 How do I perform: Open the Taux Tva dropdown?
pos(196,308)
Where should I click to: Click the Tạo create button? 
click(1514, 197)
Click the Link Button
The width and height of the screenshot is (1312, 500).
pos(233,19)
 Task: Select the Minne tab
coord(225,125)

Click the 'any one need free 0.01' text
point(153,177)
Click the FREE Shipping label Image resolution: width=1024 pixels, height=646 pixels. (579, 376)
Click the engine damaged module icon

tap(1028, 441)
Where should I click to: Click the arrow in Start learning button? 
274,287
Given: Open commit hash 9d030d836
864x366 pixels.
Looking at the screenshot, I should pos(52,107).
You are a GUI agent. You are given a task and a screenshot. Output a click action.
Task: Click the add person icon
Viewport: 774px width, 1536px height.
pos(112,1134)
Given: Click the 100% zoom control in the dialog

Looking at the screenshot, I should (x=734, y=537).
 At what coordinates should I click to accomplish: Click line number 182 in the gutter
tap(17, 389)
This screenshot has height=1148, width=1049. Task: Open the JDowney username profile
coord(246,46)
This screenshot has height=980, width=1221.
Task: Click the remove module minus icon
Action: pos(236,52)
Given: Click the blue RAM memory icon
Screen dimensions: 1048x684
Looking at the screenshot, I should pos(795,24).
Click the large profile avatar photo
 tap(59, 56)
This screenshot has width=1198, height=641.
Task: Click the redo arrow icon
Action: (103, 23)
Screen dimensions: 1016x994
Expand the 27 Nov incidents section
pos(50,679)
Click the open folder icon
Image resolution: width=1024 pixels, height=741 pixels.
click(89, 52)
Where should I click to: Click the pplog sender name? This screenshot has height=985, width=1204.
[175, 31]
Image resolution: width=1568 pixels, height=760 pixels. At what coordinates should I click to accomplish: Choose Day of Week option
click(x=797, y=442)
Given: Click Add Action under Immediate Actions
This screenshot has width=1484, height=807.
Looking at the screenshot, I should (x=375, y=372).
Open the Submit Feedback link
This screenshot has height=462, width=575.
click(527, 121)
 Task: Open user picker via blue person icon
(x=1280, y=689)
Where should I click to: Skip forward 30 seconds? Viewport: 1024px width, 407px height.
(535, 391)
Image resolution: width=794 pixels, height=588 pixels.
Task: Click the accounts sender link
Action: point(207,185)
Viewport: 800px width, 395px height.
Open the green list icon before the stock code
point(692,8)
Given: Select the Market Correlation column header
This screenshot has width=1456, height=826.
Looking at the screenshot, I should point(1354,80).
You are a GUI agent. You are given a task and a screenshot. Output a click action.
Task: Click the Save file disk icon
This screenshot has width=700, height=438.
● ● ● ● ●
PROBLEM:
In the data above, start at the line that has "Where should I click to: Click the pplog", stop after the line that has "Open the Submit Feedback link", and print every line in between exactly as it stands.

ANSWER TO THE PROBLEM:
Where should I click to: Click the pplog sender name? This screenshot has height=985, width=1204.
[175, 31]
Image resolution: width=1568 pixels, height=760 pixels. At what coordinates should I click to accomplish: Choose Day of Week option
click(x=797, y=442)
Given: Click Add Action under Immediate Actions
This screenshot has width=1484, height=807.
Looking at the screenshot, I should (x=375, y=372).
Open the Submit Feedback link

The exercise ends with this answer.